Dear Annie: I have been married to Jerry for 38 years. I have endured much pain, verbal abuse and humiliation.
He has had affairs, stolen from my parents when they were ill and continues to spend my hard-earned money on other women.
All he does is take from everyone, doing nothing to help out financially or otherwise.
I have forgiven him for all these things and thought we could have a normal marriage if I kept trying to make things work.
But the more time that passes, the worse he treats me. He talks down to me and has taught our son to do the same.
I’m at my wits’ end. I’ve been going to counseling for quite some time, and my counselor tells me Jerry is a classic cheater.
I’ve always ignored the rumors, but I guess I’m the laughingstock of our community. Jerry refuses to go to counseling, saying I am the problem.
He tells people I’m no wife to him and never was, even though I cook, clean, do his laundry and whatever else he wants, on top of being the breadwinner. What does he want from me? How much am I supposed to take? — Contemplating Divorce in the Midwest
Dear Midwest: Jerry wants you to take whatever he throws at you, but, honey, you don’t have to keep doing it. After 38 years, he’s not likely to change.
It will be difficult to extricate yourself from this emotionally abusive marriage, but we assume your son is grown and you are financially independent. Discuss the possibilities with your counselor and work on ways to liberate yourself. You deserve better.
Dear Annie: Is it appropriate for people to brush their teeth in a public restroom? I was at the bowling alley the other day and noticed a woman brushing her teeth in the sink of the ladies’ room. At first I thought she worked there, but I later noticed she was bowling, just like me.
I would never dream of using a public bathroom to brush. It does not seem very sanitary, and I did not like the idea of her spitting in the sink next to me as I washed my hands.
Are there rules of etiquette that apply to this? —Just Wondering in Indiana
Dear Indiana: Brushing one’s teeth and other forms of personal hygiene are best done in private.
There are times when it is necessary to use a public facility (e.g., just arriving at the airport on the red-eye and heading directly for a business meeting). This, however, doesn’t seem to be one of those cases.
Dear Annie: I read the letter from A Teen In Need and wanted to thank you for recommending RAINN. It is an incredible organization that helped me deal with the fallout of my daughter’s rape.
I am also a member of their speakers bureau, which has given me the opportunity to help others learn how to assist victims of rape.
I would like to address one area you skipped in your response.
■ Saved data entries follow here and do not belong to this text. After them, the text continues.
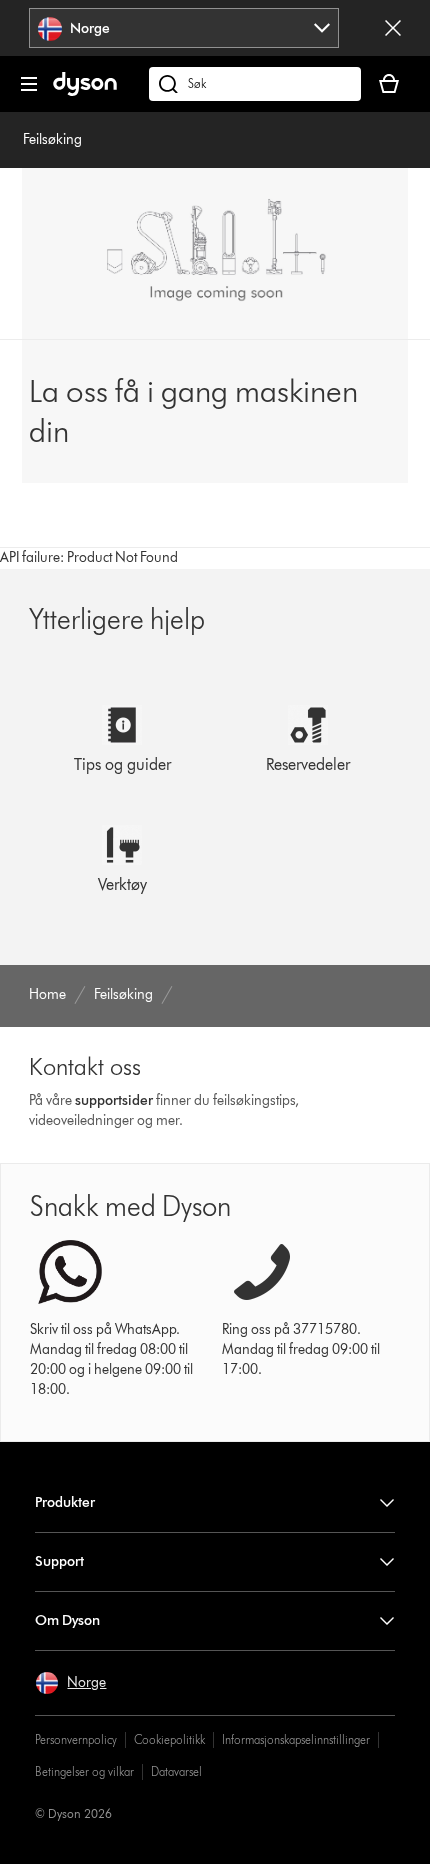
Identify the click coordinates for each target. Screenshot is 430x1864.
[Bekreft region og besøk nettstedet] (393, 28)
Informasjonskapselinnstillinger (296, 1739)
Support (59, 1561)
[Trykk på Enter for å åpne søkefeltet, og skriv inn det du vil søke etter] (255, 84)
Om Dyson (67, 1620)
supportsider (114, 1100)
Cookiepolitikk (169, 1739)
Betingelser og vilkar (84, 1771)
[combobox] (184, 28)
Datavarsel (176, 1771)
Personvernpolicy (76, 1739)
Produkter (65, 1502)
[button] (70, 1683)
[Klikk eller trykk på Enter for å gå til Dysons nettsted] (85, 91)
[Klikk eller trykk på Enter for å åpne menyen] (29, 84)
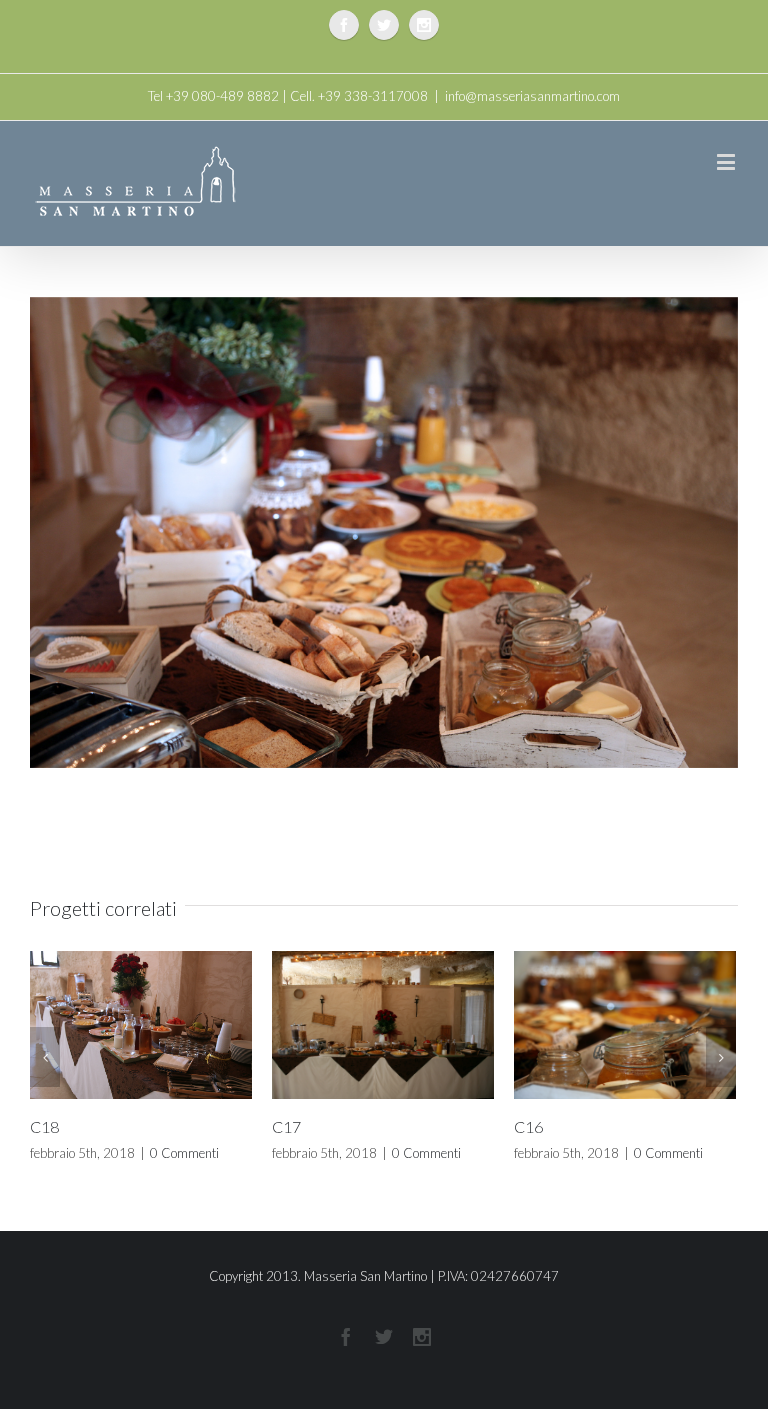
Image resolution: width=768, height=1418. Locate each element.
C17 (215, 1126)
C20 (699, 1145)
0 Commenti (113, 1153)
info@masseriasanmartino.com (532, 96)
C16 (457, 1126)
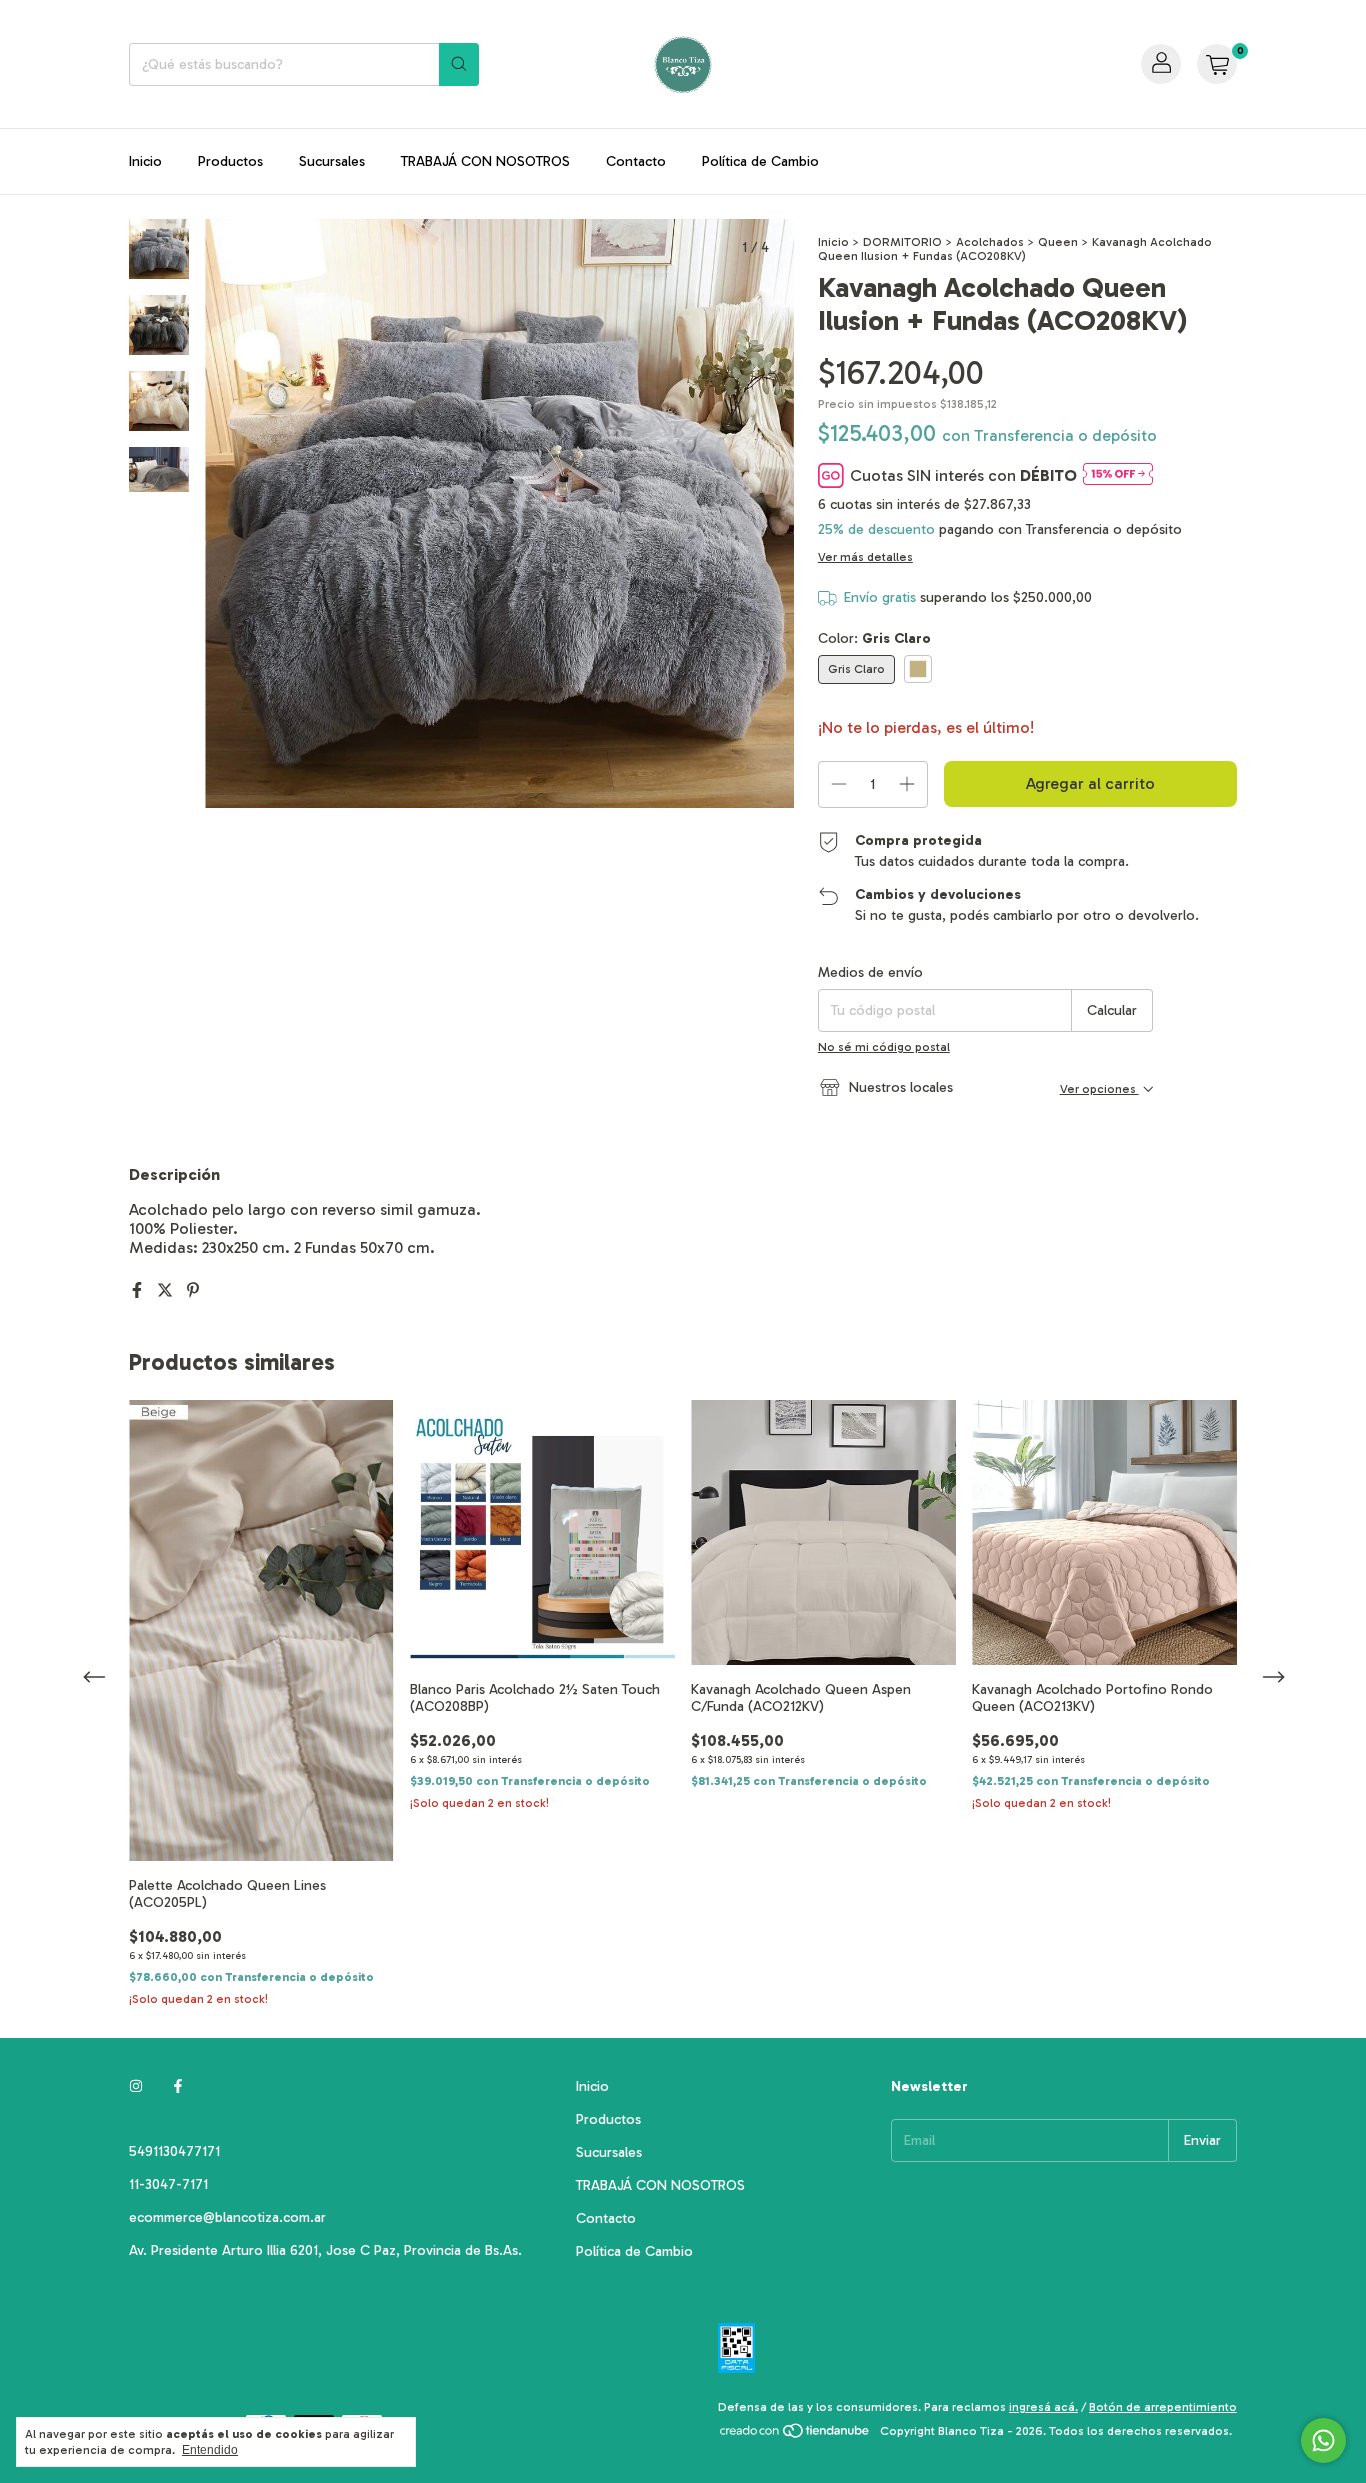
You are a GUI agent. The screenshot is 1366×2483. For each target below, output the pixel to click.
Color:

Teen stated that she was pregnant and didn’t know how to address being called names and feeling completely unsupported.
I am an executive director of a pregnancy centre. Our centre, as well as others throughout the United States, works with completely nonjudgmental eyes.
Wherever these women are, emotionally and physically, we help them realize they are not alone. An unplanned pregnancy is a very difficult situation to face. Add the deep trauma of a rape onto that and it can understandably seem impossible.
— Someone Who Cares
Dear Someone: Thank you for the compassionate recommendation. We hope she will follow through.